Originally Posted by nlkips
I will give that a shot on the next kit of riesling or whatever white we pick up. I have kept it up next to the cab to keep the temps close to what is in the instructions so with 2-3 days before the transfer to the carboy I'm just going to keep it there.
Also, I'm not sure what a Brit is for a measurement and I'm assuming the 40 ppm KMBS is the 4g pack of potassium metabisulphite. It has been awhile since I've had to think about highschool chemistry. I'll also see if I can find some info on the cold/heat stab it method you mentioned.
Sorry I meant BRIX. Stupid iPad spell check usually gets the best of me. As far as temps, fermenting a white at a reasonably high temperature sure will make wine which I'm sure is the goal of the kit makers. Next kit you get ferment it down in your cellar you'll be very happy with the result. Not sure what yeast they gave you I've actually never made wine from one of those kits but you should use something like vin 13 made by anchor yeast. I used to make wine for a living now I'm a wine consultant for some small to mid size wineries in California. Sorry for the acronyms there just a habit. KMBS is potassium meta bisulfate and for a wine with a pH <3.85 you want around 30 parts per million. That will inhibit any kind of bacterial activity that can turn your kit into vinegar.

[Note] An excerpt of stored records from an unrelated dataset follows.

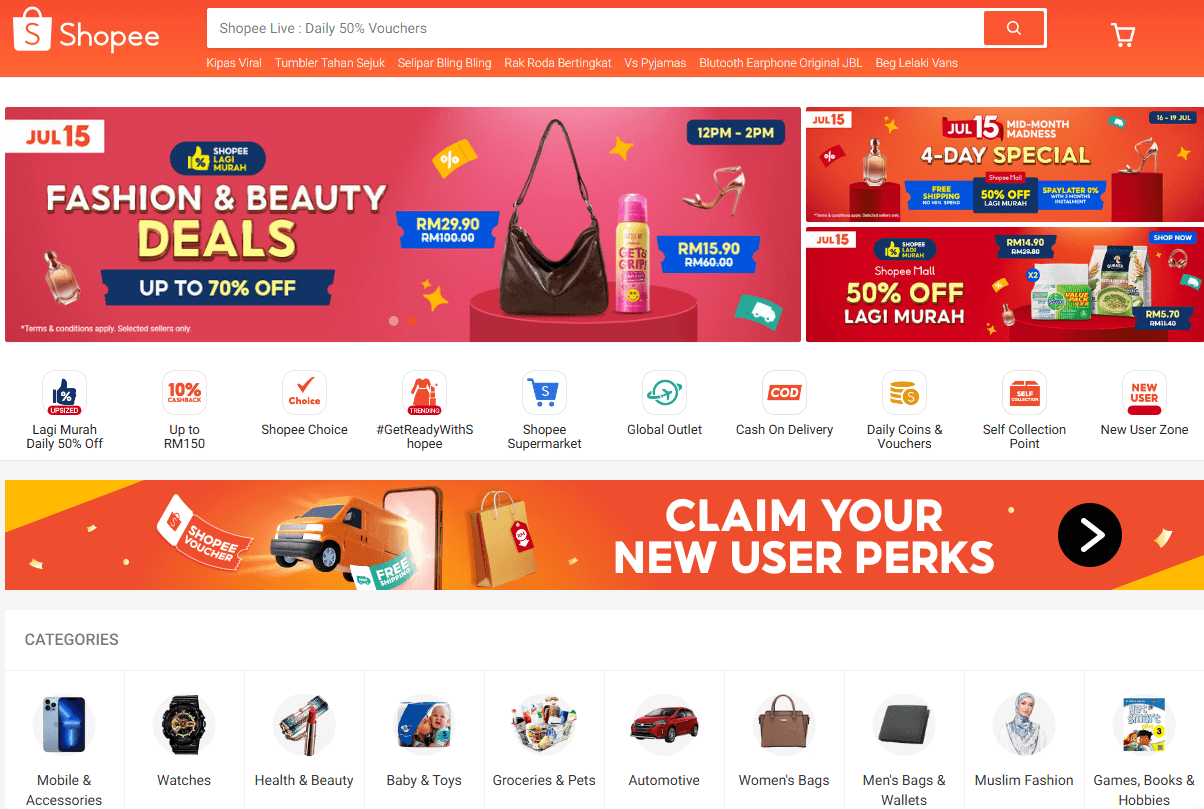
Task: Open Shopee Supermarket cart icon
Action: tap(544, 392)
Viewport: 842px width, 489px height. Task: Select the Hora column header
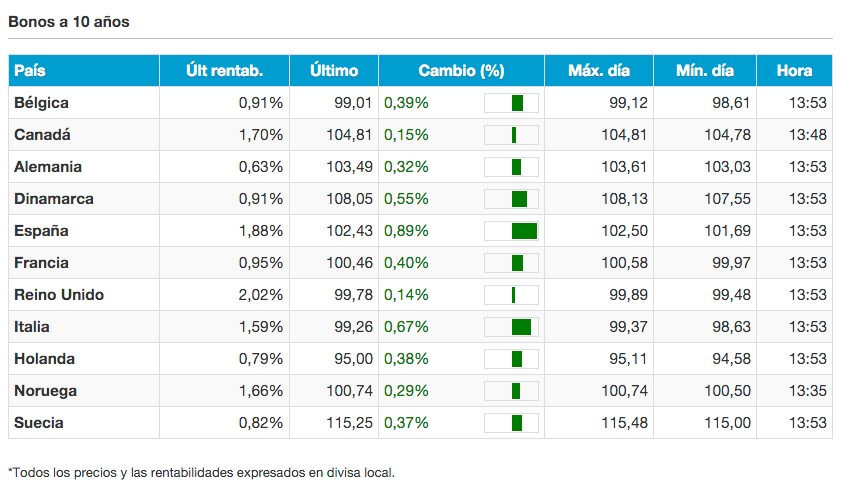(x=794, y=71)
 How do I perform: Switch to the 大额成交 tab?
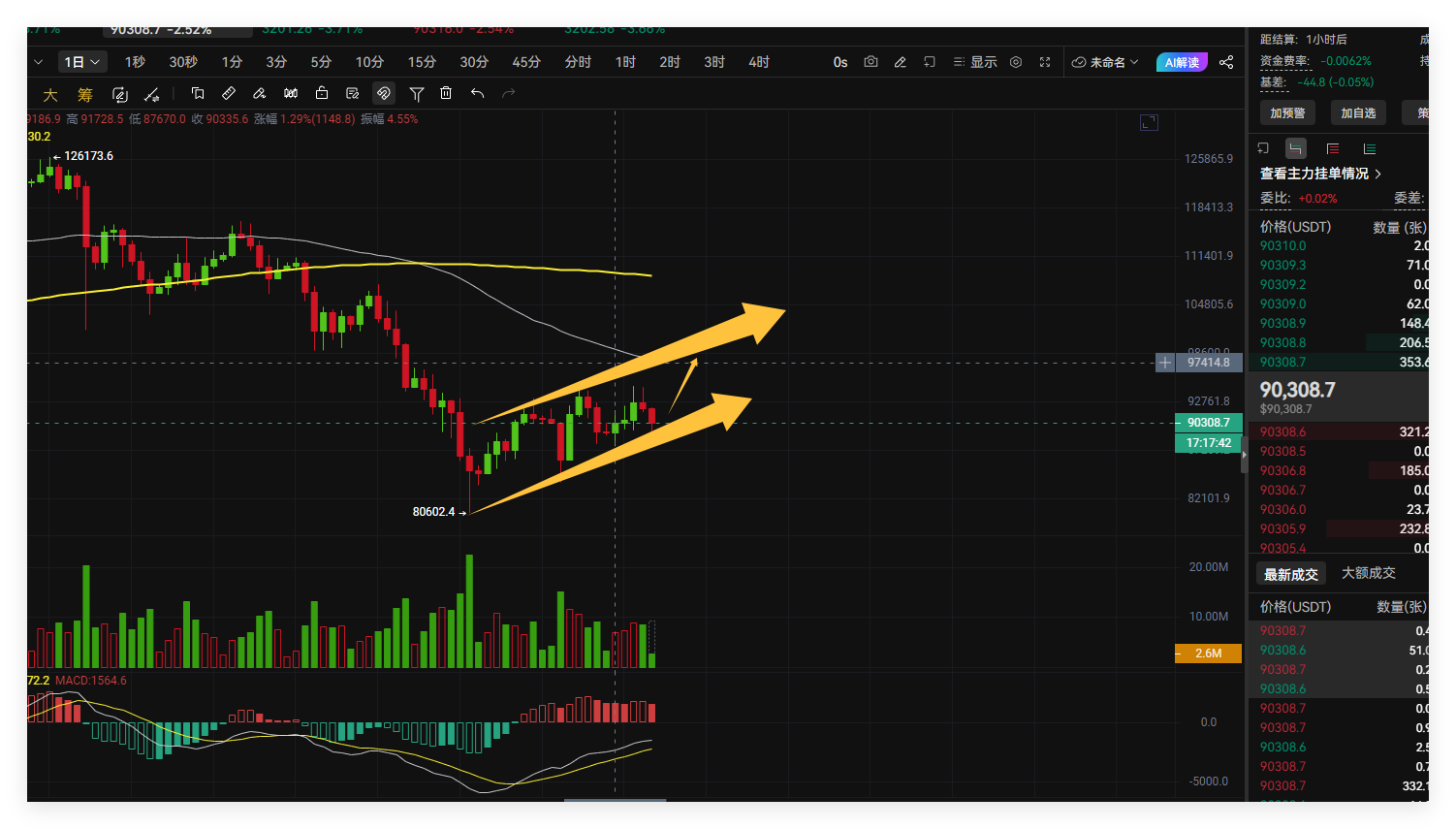1368,573
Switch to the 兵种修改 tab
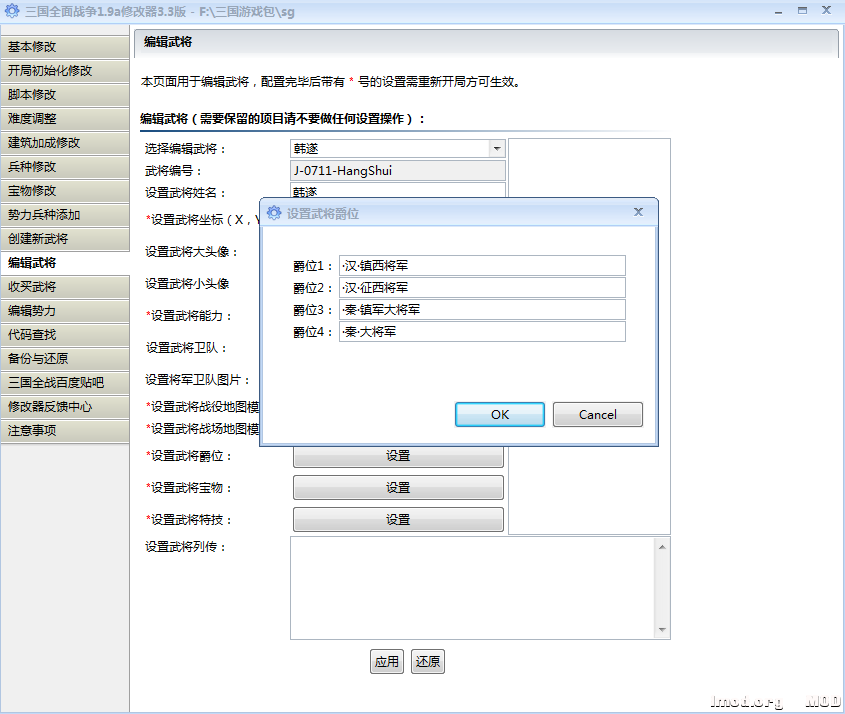Image resolution: width=845 pixels, height=714 pixels. [x=65, y=167]
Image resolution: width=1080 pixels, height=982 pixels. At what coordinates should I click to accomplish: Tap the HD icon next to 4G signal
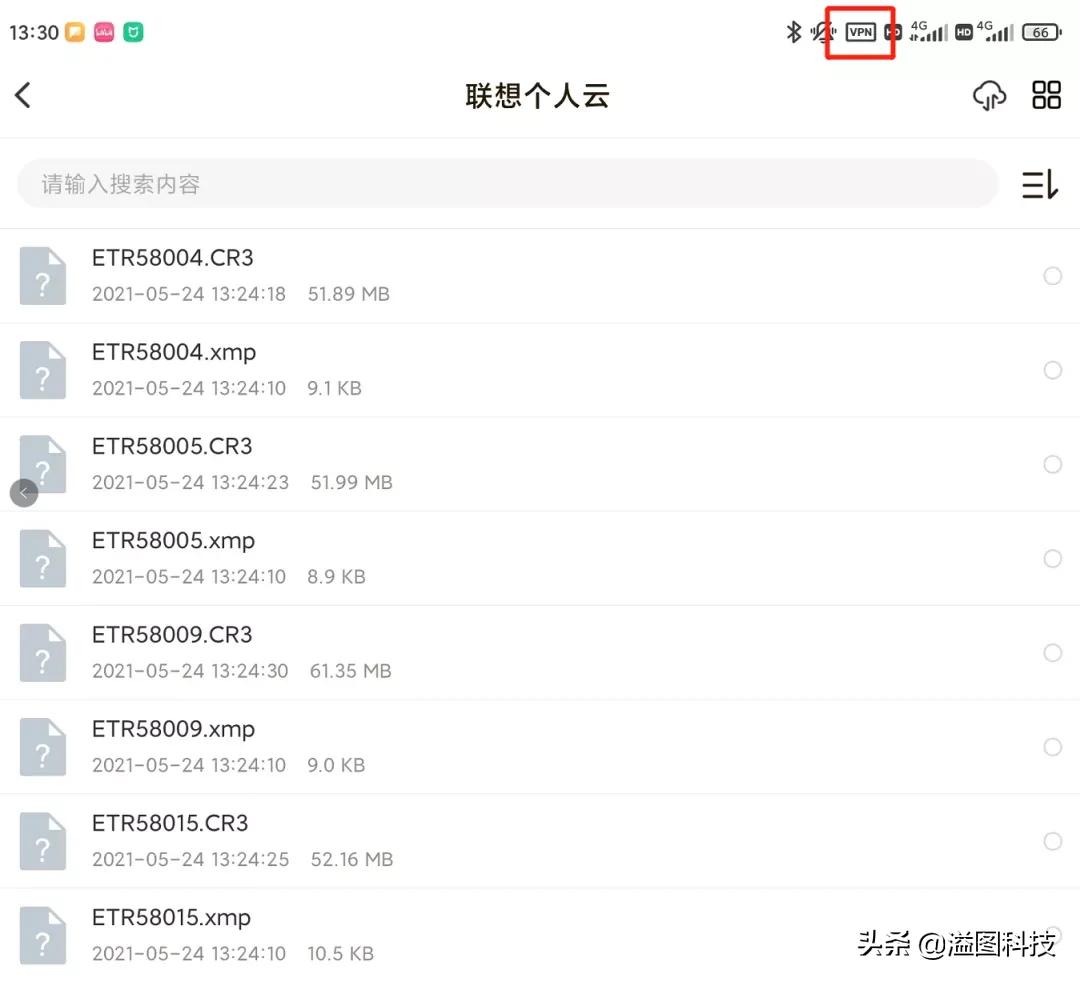[x=963, y=31]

Cold and heat stability is extremely important on a commercial standpoint. However I'm sure you won't mind a bit of cloudiness in your finished wine. To get rid of unstable proteins in your wine you can use bentonite clay for heat stability and cream of tartar for cold stability. Both products do not strip wine of delicate favors like other more aggressive fining agents.
Check out this website vinoenology.com it is a great resource when making adjustments to your wine.